いや、正確には吉敷は通子の忌まわしい過去を取り払う憑物落しの役割を果たしている。
最近特に見かけない純愛を扱っているだけに通子の結婚恐怖症の重要なファクターとなっている麻衣子の自殺に関する解明が、どうも飛躍した発想に思えてならない。
非常に勿体無いと感じた。
島田氏の提唱する魅力的な謎の提示とその論理的解明が仇になってしまった。そんな印象を覚えた。 -
吉敷刑事シリーズ。
北海道での事件からさらに六年が経過してますが、いまだ元妻の通子の思い出に浸る吉敷刑事。
結婚した時は相当若かったし、通子も相当幼い感じで、しかもちょっと変わってる。
それでも忘れられない吉敷刑事は、ふと目にした彫金作品がきっかけでもう一度事件後の通子を捜そうとするのです。もちろん北海道からもいなくなっていたため、彫金作品のモチーフである羽衣伝説だけが手がかり。
そして、事件に絡んで偶然居場所を探し当て、しかも過去の通子がトラウマになっていた(藤倉兄弟との因縁のほかにもトラウマあったらしい)母の死にまつわることも解決し、いつかまたよりを戻すかも、で終わりました。

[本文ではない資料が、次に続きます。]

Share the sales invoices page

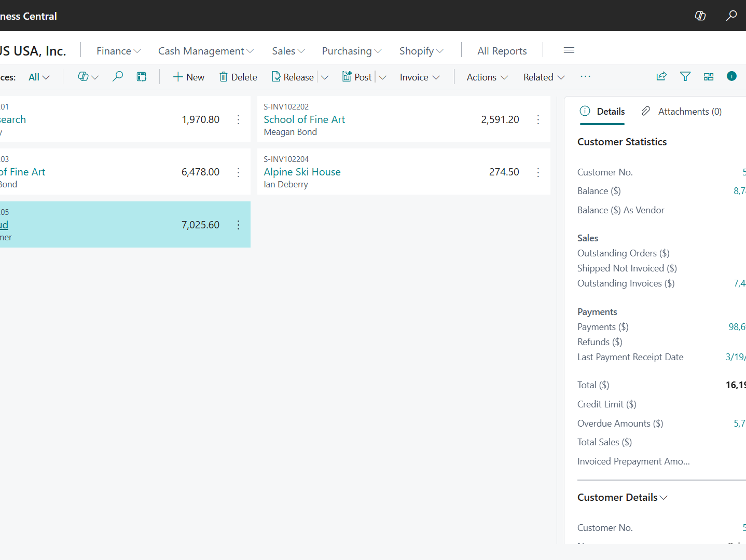(661, 76)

事件そのものよりも通子との思い出話満載で、なんと言うか、前回の事件でも思いましたが吉敷刑事は通子さん大好きなのね。とだけ。 -
めんどくさい人たちだなー。
恋バナだけ終わったらどうしようかと思ったけど、ちゃんと事件も絡んでたからよかった。 -
本書は著者の持ち味である奇想天外なトリックのようなミステリ的な巧みさ、凄さは全く味わえない一冊です。さらに、吉敷が通子の元へと足を運ぶきっかけとなった事件は、あっさり解決してしまいます。ただ、本書の肝は『北の夕鶴』で少し触れられた、通子の過去が明かされることにあり、シリーズを通した大河ストーリーを把握するためにも欠かせません。

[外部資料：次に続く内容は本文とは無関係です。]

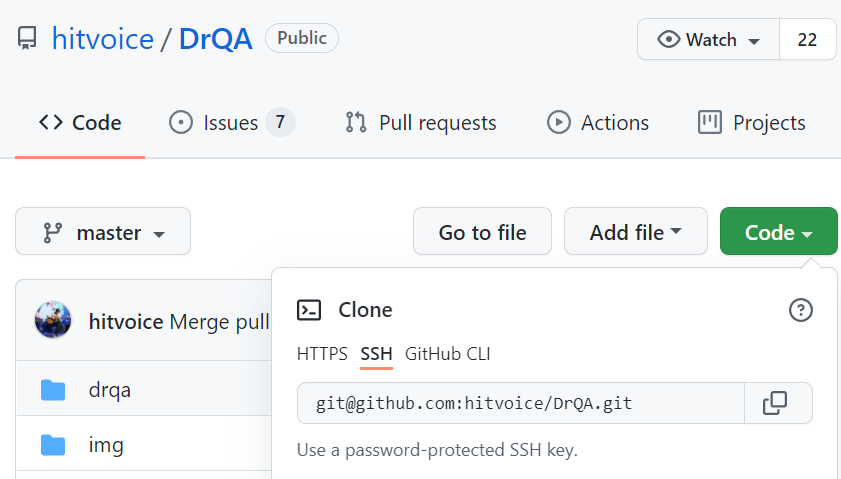Click the Go to file button

point(482,231)

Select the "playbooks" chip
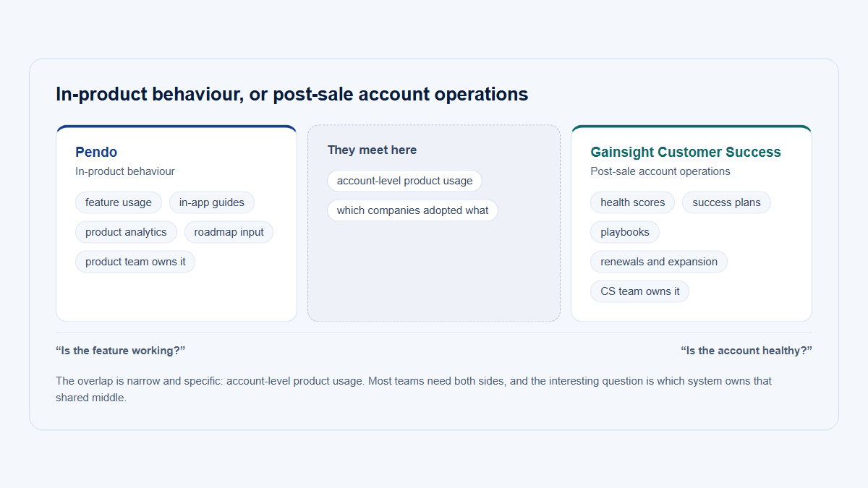[625, 232]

なお、解説で吉敷シリーズの『夜は千の鈴を鳴らす』の一部ネタバレをしているので要注意です。 -
吉敷の担当する事件自体は平凡で、地道な捜査の部分以外には特に見るべき点はないという印象です。
単体でみれば完成度が低い作品なのですが、シリーズの集大成作「涙流れるままに」に繋がっていくので、避けては通れない作品です。 -
本書での道子の母親は30歳位との記述ですが、その後の涙流るるままにでは、確か25歳位で自殺する事になっています。
作者の思考過程の一端を見たようで興味深い一冊でした。 -
島田荘司のこういうの、好きだわー。